Singapore has to rely on its strong trade and financial services sectors to keep its economy afloat as a small island state with no natural resources. So it’s no surprise that forex trading is one of the most popular activities here. However, forex trading is not without its risks. If you’re not careful, you can instantly lose all your hard-earned money.
That is why it’s crucial to have a solid strategy before starting trading. This article will discuss some essential forex trading strategies that every trader should know.
The carry trade strategy
It is one viral forex trading strategy used by traders in Singapore.

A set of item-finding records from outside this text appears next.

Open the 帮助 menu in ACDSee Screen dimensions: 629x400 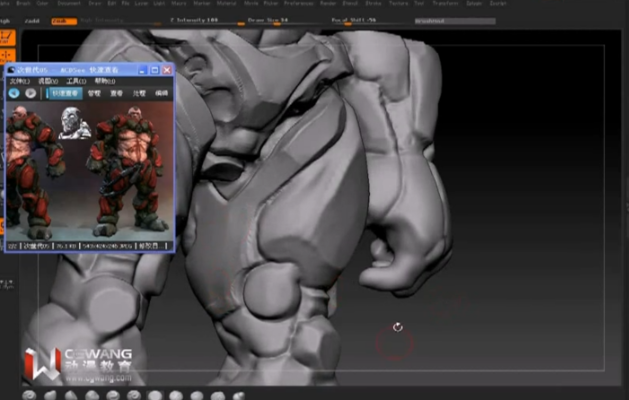102,81
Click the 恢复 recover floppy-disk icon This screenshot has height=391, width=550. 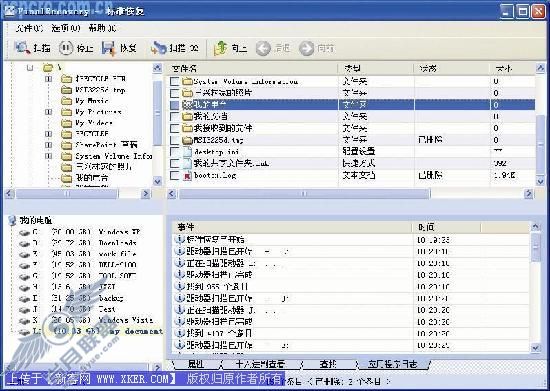pyautogui.click(x=109, y=48)
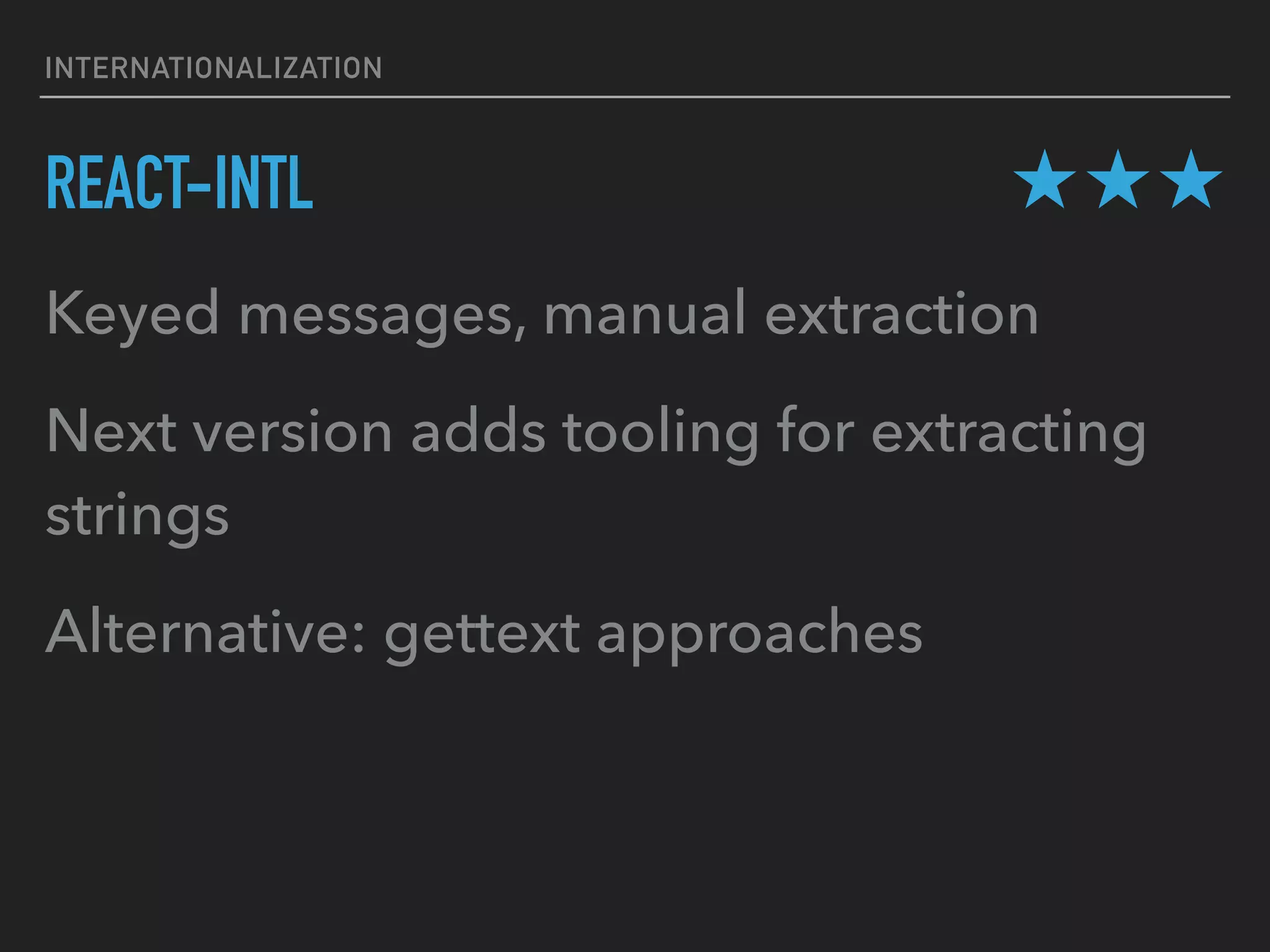Viewport: 1270px width, 952px height.
Task: Select the word "gettext"
Action: (x=482, y=637)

Under this strategy, a trader buys a currency with a high-interest rate and sells a currency with a low-interest rate. The aim is to earn the interest rate differential between the two currencies.
For example, you buy the Australian dollar (AUD) against the Japanese yen (JPY). The current interest rate on AUD is 2.5%, while the interest rate on JPY is 0.1%. If you hold your position for one year, you will earn 2.4% (2.5% – 0.1%) in interest on your investment.
Of course, you will also be exposed to currency risk since you are holding two different currencies. But if you believe that the AUD will continue to rise against the JPY, you can offset this risk by using a stop-loss order.
The momentum trading strategy
The momentum trading strategy is another popular forex trading strategy used in Singapore.
Under this strategy, a trader buys a currency showing signs of strong momentum and sells a currency showing weakness.
For example, the EUR/USD pair is currently trading at 1.2500. You believe that the EUR will continue to strengthen against the USD, so you decide to buy the pair. However, you also place a stop-loss order at 1.2450 just in case the EUR starts to weaken against the USD.
If your deal goes through, you will make a profit when the EUR/USD pair hits 1.2600.
However, if the EUR starts to weaken against the USD and your stop-loss order is executed, you will only lose 50 pips.
The news trading strategy
The news trading strategy is another popular forex trading strategy used in Singapore.
Under this strategy, a trader buys or sells a currency based on economic news releases.
For example, let’s say that the U.S. non-farm payroll data is scheduled to be released later in the day. If you believe that the data will be better than expected, you can buy the USD against a currency like the JPY. Conversely, if you believe that the data will be worse-than-expected, you can sell the USD against a currency like the JPY.
The trend-following strategy
The trend-following strategy is another popular forex trading strategy used in Singapore. Under this strategy, traders buy or sell a currency based on whether the price is trending up or down.
For example, let’s say that the EUR/USD pair is currently trading at 1.2500, and you believe it will continue to move higher. You can buy the pair and place a stop-loss order at 1.2450. If your deal goes through, you will make a profit when the EUR/USD pair hits 1.2600. However, if the EUR starts to weaken against the USD and your stop-loss order is executed, you will only lose 50 pips.
The position trading strategy
The position trading strategy is a longer-term forex trading strategy used in Singapore. Under this strategy, a trader buys or sells a currency and holds the position for an extended period.
For example, let’s say that you believe that the EUR will continue to strengthen against the USD over the next few months. You can buy the EUR/USD pair and hold it for several months. If your deal goes through, you will make a profit when the EUR/USD pair hits 1.2600.
In conclusion
These are just a few of the many different forex trading strategies used in Singapore. While there is no one-size-fits-all strategy, these five strategies are popular among traders in Singapore. Check out Saxo for more info.